- [EXERCISE DATA]
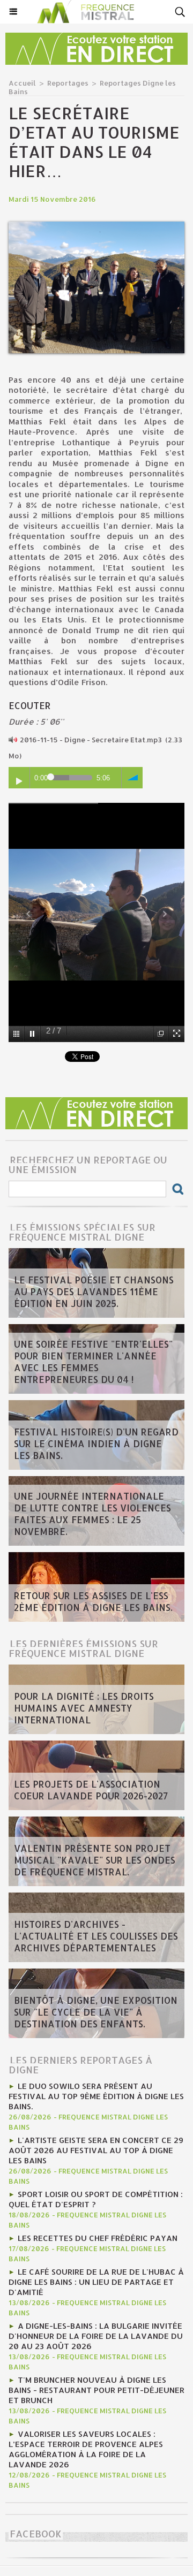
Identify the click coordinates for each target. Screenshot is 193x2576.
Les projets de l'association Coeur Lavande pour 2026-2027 (91, 1790)
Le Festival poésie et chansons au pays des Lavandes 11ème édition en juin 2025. (94, 1291)
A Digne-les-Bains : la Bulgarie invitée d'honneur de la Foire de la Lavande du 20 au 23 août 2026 (96, 2336)
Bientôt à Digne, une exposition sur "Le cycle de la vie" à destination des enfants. (95, 2012)
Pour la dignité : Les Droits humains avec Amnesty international (84, 1708)
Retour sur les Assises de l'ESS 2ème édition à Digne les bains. (93, 1601)
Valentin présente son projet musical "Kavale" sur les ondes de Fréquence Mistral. (94, 1860)
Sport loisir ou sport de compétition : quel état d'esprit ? (96, 2199)
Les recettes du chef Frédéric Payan (97, 2238)
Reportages (67, 83)
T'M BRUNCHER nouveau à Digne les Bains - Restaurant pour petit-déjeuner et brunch (96, 2390)
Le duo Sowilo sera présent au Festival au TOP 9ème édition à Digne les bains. (96, 2096)
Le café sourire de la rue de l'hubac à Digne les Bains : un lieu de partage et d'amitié (96, 2282)
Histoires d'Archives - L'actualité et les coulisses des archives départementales (96, 1936)
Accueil (22, 83)
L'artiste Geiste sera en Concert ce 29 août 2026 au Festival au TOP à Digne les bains (96, 2150)
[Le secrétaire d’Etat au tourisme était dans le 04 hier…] (96, 226)
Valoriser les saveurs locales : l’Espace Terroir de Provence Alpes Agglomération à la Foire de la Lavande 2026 (86, 2449)
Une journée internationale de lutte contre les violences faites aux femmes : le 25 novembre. (92, 1513)
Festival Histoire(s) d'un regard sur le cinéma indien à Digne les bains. (96, 1443)
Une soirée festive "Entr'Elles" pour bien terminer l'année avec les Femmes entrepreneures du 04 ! (93, 1361)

- [WHAT IS EXPECTED] Copy every item above verbatim, omitting the pictures.

- [RESULT OF THE EXERCISE]
Identify the click coordinates for each target. Screenshot is 193x2576.
Les projets de l'association Coeur Lavande pour 2026-2027 (91, 1790)
Le Festival poésie et chansons au pays des Lavandes 11ème édition en juin 2025. (94, 1291)
A Digne-les-Bains : la Bulgarie invitée d'honneur de la Foire de la Lavande du 20 au 23 août 2026 (96, 2336)
Bientôt à Digne, une exposition sur "Le cycle de la vie" à destination des enfants. (95, 2012)
Pour la dignité : Les Droits humains avec Amnesty international (84, 1708)
Retour sur les Assises de l'ESS 2ème édition à Digne les bains. (93, 1601)
Valentin présente son projet musical "Kavale" sur les ondes de Fréquence Mistral. (94, 1860)
Sport loisir ou sport de compétition : quel état d'esprit ? (96, 2199)
Les recettes du chef Frédéric Payan (97, 2238)
Reportages (67, 83)
T'M BRUNCHER nouveau à Digne les Bains - Restaurant pour petit-déjeuner et brunch (96, 2390)
Le duo Sowilo sera présent au Festival au TOP 9ème édition à Digne les bains. (96, 2096)
Le café sourire de la rue de l'hubac à Digne les Bains : un lieu de partage et d'amitié (96, 2282)
Histoires d'Archives - L'actualité et les coulisses des archives départementales (96, 1936)
Accueil (22, 83)
L'artiste Geiste sera en Concert ce 29 août 2026 au Festival au TOP à Digne les bains (96, 2150)
[Le secrétaire d’Etat au tourisme était dans le 04 hier…] (96, 226)
Valoriser les saveurs locales : l’Espace Terroir de Provence Alpes Agglomération à la Foire de la Lavande 2026 (86, 2449)
Une journée internationale de lutte contre les violences faites aux femmes : le 25 novembre. (92, 1513)
Festival Histoire(s) d'un regard sur le cinéma indien à Digne les bains. (96, 1443)
Une soirée festive "Entr'Elles" pour bien terminer l'année avec les Femmes entrepreneures du 04 ! (93, 1361)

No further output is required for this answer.